Son 8 yılda yaşadığımız teker teker her olumlu ve olumsuz sürecin iktisada de yansımaları olmuştur. Salgınla da bu biçimde bir müddetçte karşı karşıya kaldık. Türkiye iktisadının ayakta kalması için tüm kısımlara yönelik tedbirleri devreye aldık. Gereksinim halinde her kısmın yanında yer almaya devam edeceğiz. Geçen seneyi büyüme ile kapattık. İnşallah 2021’i yüzde 9’luk bir büyüme ile kapatmayı öngörüyoruz. Büyümeye istihdam artışı da eşlik ediyor. Türkiye, OECD ülkeleri içinde salgın öncesi periyoduna göre istihdamını arttıran sayılı ülkelerden bir tanesi… Ulusal gelirimizi bir trilyon doların üzerine çıkarmayı hedefliyoruz. Elde edeceğimiz büyümenin kalitesi, gençlerimize yeni iş imkanları sağlaması bizim için kritik ehemmiyettedir. 2021 için belirlediğimiz ihracat maksadının üzerine çıkacağımız anlaşılıyor.
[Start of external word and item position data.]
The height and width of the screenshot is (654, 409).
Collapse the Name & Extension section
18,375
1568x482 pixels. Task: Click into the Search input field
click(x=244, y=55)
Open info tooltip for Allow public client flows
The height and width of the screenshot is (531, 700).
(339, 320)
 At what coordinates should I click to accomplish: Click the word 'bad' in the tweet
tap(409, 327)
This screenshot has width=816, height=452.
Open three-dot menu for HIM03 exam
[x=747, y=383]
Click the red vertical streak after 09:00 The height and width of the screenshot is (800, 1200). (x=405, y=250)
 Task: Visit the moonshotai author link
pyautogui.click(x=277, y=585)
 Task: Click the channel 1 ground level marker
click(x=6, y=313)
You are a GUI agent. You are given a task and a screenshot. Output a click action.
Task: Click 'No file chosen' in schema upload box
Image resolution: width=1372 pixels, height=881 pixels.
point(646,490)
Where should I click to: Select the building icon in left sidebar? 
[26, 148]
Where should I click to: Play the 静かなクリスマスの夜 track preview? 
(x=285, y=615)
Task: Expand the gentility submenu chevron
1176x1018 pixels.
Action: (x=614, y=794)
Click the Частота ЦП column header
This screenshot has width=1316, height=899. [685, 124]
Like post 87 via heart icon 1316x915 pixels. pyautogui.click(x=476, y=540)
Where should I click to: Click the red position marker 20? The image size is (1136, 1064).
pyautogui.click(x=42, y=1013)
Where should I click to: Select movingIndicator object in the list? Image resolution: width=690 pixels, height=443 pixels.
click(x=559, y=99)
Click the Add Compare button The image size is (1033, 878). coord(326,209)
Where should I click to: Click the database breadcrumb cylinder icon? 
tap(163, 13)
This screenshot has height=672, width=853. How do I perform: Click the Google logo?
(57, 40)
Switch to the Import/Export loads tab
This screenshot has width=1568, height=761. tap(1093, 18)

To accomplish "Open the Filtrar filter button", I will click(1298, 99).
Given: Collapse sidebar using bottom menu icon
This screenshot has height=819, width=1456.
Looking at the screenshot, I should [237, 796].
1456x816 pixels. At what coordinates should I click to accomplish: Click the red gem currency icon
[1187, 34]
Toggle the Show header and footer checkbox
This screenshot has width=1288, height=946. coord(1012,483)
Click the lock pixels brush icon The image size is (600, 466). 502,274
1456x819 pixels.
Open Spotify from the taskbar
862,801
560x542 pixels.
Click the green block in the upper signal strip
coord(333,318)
Cari istikrarda değerli bir düzgünleşme başladı. Özel dalımızın dinamizmi ve iktisat siyasetlerimizin istikrarı yardımıyla, bu vakitte cari açık meselesinden tümüyle kurtulabileceğimize inanıyorum.


‘Enflasyonu tek haneli sayılara düşürmekte kararlıyız’


Türkiye’ye çabucak hemen yatırım yapmamış global markaları ülkemize kazandırmak için her fırsatı kıymetlendiriyoruz. Yatırım teşvik sistemimizi fazlaca daha cazip bir yapıya dönüştürerek nakdi teşvikleri de içeren seçici takviyeler getireceğiz. Yeni sistemde öz sermaye yüklü yatırımlara daha fazla takviye vereceğiz. Geçtiğimiz hafta TEKNOFEST’te bir sefer daha ulaştık. Gençlerimizin her geçen yıl çıtayı nasıl yükselttiklerini şahsen gördüm. Olağan bunları söylerken enflasyon sıkıntısında gözardı etmiyoruz. Makroekonomik siyasetlerden yapısal ıslahatlara kadar bir epey adımı atarak enflasyonu tek haneli sayılara düşürmekte kararlıyız.


‘tutarları keyfi bir biçimde belirleyen firmaların üzerine kararlılıkla gideceğiz’


Besin tarafında fahiş artışları anında tespit edecek erken ihtar sistemidir. Rekabeti bozan, piyasadaki hakim durumunu berbata kullanan ve fiyatları keyfi bir biçimde belirleyen firmaların üzerine kararlılıkla gideceğiz. Şirketlerimizden bankacılık bölümüne bağımlılıklarını azaltarak sermaye piyasası araçlarıyla yatırımlarına uzun vadeli finansman sağlamalarını bekliyoruz.


‘Doğalgaz tedariki konusundaki yatırımlarımızı hızlandıracağız’


Ülkemizi etraf hassasiyetlerimizle farklı bir yere taşımıştık. Paris İklim Muahedesini Meclis’in takdirine sunma sonucumız, başlatmış olduğumız Yeşil Kalkınma İhtilali’nin de birinci muştusudur. Gelecek jenerasyonlara karşı sorunluluğumuzu yerine getirmekte kararlıyız. Doğalgaz tedariki konusundaki yatırımlarımızı hızlandıracağız. Akkuyu’daki nükleer santralin birinci etabını inşallah 2023’de hizmete alacağız. Giderek daha istikrarsız ve sert hale gelen meteorolojik hadiselere karşı kapsamlı bir erken ihtar sistemi kuracağız.


Önümüzdeki periyotta üzerinde hassasiyetle duracağımız konular içinde aile kurumunun güçlendirilmesi, eğitim öğretim sistemimizin uygunlaştırılması konusu da var.